# Trigonometric Function

Printable View

• Aug 2nd 2010, 03:31 PM
MATNTRNG
Trigonometric Function
The inverse of Cos x is a function. The domain of Cos x could be ???

How would I find the domain???
• Aug 2nd 2010, 04:11 PM
Prove It
In order for $\displaystyle \textrm{Cos}\,{x}$ to have an inverse function, it must be one-to-one.

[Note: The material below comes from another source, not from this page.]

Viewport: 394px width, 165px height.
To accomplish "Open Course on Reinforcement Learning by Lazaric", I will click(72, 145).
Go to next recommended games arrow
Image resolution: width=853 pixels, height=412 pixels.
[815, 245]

Draw the function $\displaystyle \cos{x}$. Can you choose a domain where there aren't any repeating $\displaystyle y$ values?
• Aug 2nd 2010, 04:31 PM
eumyang
Hmm... I'm assuming that the fact that C is capitalized is significant. I only learned $\displaystyle f(x) = \cos \,x$ when I was in school, and had never seen $\displaystyle f(x) = Cos \,x$ until now. Is it a regional/national thing? I'm in the US.
• Aug 2nd 2010, 04:34 PM
Prove It
The capitalisation means there has been a standard restriction on the domain of $\displaystyle \cos{x}$. It's up to you to find what that domain is.

Like I said, draw the function, and choose a domain in which there are not any repeating $\displaystyle y$ values.
• Aug 2nd 2010, 04:39 PM
MacstersUndead
Try looking at this interval. :)

$\displaystyle [0,\pi]$

edit:// mind blanked.
• Aug 2nd 2010, 04:42 PM
Prove It
Quote:

Originally Posted by MacstersUndead
Try looking at this interval. :)

$\displaystyle [0,\pi]$

edit:// mind blanked.

Well thanks for telling the OP the answer :|

Now, can you see WHY they would restrict the domain to be $\displaystyle [0, \pi]$?